No, it was not what I meant, as you correctly identified it became an obsolescent meant of transportation for nuclear weapons, the ICBM were superior in every points. I meant as a way to transport cruise missile close to target.
I meant non nuclear tactical strike, e.g. against a country installations either as a "tit for tat" type of retaliation (if the country, be exemple, strike one of your ship) or as part of a wider conventional war, to avoid known AA or ABM concentrations.
I meant a greater versatility in the targeting, if the target is either too far from the sea to target it with a tomahawk missile, too far from ground based CM launchers or if it would take too much time deploy one on theater, as a plane-based ALCM launcher would be able to reach its firing position in a few hours.
Now obviously their are problems and limitations (that you mentioned like the risk of being shot down before reaching firing position) but it is the case
It is what Trident is supposed to do. Why would Russian systems not be similar?
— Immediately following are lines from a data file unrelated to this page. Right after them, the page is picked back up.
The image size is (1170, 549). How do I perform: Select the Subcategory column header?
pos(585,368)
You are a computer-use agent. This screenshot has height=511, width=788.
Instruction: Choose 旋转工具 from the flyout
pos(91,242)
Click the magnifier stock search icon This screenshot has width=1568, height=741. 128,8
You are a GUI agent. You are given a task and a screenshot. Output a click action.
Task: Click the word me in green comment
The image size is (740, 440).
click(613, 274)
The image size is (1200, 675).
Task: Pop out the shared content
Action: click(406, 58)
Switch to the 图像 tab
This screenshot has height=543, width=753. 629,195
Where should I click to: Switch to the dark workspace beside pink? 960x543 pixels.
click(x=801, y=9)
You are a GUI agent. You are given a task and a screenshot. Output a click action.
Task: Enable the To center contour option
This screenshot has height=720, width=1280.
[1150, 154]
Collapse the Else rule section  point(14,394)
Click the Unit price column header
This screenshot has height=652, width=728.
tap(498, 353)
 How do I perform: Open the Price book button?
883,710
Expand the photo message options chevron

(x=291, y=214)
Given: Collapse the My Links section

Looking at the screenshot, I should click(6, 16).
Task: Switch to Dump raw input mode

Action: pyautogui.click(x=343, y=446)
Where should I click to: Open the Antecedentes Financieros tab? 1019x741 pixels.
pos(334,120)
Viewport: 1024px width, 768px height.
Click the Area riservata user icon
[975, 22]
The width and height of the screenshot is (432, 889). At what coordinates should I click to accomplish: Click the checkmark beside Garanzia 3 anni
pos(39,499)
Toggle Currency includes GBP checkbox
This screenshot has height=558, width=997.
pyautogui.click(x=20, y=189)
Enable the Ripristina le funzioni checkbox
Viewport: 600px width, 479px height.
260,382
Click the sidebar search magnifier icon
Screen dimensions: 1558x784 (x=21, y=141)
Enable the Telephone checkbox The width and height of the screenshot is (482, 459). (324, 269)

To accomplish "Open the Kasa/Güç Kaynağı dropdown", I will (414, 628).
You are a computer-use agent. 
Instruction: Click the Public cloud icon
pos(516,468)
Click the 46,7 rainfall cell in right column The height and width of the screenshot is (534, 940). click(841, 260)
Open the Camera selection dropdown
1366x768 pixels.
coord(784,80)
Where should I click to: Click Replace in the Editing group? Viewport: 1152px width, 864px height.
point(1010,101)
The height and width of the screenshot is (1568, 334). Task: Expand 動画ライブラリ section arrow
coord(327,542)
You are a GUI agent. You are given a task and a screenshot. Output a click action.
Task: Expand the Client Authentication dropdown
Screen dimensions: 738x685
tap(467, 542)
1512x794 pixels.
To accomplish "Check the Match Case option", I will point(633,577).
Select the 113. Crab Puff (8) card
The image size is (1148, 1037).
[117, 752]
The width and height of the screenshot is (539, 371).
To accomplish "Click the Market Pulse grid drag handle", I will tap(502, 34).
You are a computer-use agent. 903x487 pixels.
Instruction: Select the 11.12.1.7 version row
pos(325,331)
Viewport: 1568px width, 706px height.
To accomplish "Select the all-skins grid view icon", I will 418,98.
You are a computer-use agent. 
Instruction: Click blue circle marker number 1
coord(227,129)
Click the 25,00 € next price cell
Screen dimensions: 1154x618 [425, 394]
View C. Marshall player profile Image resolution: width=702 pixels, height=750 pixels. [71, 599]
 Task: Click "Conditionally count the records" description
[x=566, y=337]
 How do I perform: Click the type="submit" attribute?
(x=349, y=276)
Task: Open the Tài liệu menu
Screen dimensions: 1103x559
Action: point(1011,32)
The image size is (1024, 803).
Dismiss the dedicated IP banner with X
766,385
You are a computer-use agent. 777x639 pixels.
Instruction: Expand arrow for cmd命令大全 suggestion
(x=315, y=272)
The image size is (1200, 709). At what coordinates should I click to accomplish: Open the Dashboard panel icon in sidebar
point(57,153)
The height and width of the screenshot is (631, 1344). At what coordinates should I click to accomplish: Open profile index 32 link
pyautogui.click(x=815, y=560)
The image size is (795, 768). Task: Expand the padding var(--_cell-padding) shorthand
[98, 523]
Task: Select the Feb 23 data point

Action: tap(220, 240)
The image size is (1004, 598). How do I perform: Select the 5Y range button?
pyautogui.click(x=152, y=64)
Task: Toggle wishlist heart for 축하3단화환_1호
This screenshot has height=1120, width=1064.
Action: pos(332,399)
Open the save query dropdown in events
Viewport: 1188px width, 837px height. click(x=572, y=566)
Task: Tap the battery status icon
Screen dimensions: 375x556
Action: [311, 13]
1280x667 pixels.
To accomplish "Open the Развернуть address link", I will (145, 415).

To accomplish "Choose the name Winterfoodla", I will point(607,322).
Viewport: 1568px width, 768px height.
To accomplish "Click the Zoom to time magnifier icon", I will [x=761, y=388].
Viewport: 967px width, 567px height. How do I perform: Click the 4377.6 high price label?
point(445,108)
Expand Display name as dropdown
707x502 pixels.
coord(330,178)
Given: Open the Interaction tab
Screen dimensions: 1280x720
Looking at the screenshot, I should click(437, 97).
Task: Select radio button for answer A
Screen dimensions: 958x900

My understanding is that the Soviets generally were a generation behind the us in terms of missile technology therefore their slbms of the 80s would not have the same accuracy as trident, which was cutting edge stuff in then, infact the first patrol of Trident was in 1990 when the cold War was in its final death throws. This is why bluecat mentions them being used for soft nuclear targets rather than the precision hardened facilities like missile icbm silos.It is what Trident is supposed to do. Why would Russian systems not be similar?
I also don't think you would have enough warheads in the soviet slbm fleet to stand a reasonable chance of blunting a us response, iirc there were around 900 silos in the us, that means you need close to 2000 warheads, my rough maths says there were 20 ssbns in the soviet navy in the late 1980s, so if they follow a us deployment model that's 7 or 8 boats on patrol, x that by 160 warheads only gives you at most 1400 warheads , that only gives u in a best case for the Soviets the ability to hit 700 of the 900 us missile silos , ànd thats with 100 percent accuracy for the slbms, no fraticide and no nato trailing sub sinking the slbms pre launch. That would still leave 200ish silos untouched , plus the bomber bases c3m sites and naval bases untouched and leaves the Soviets without a highly survivable.second strike capability as the slbms are shot. It does leave them with a pile of icbms to be sure.l but those icbms are vulnerable to the remaining us weapons.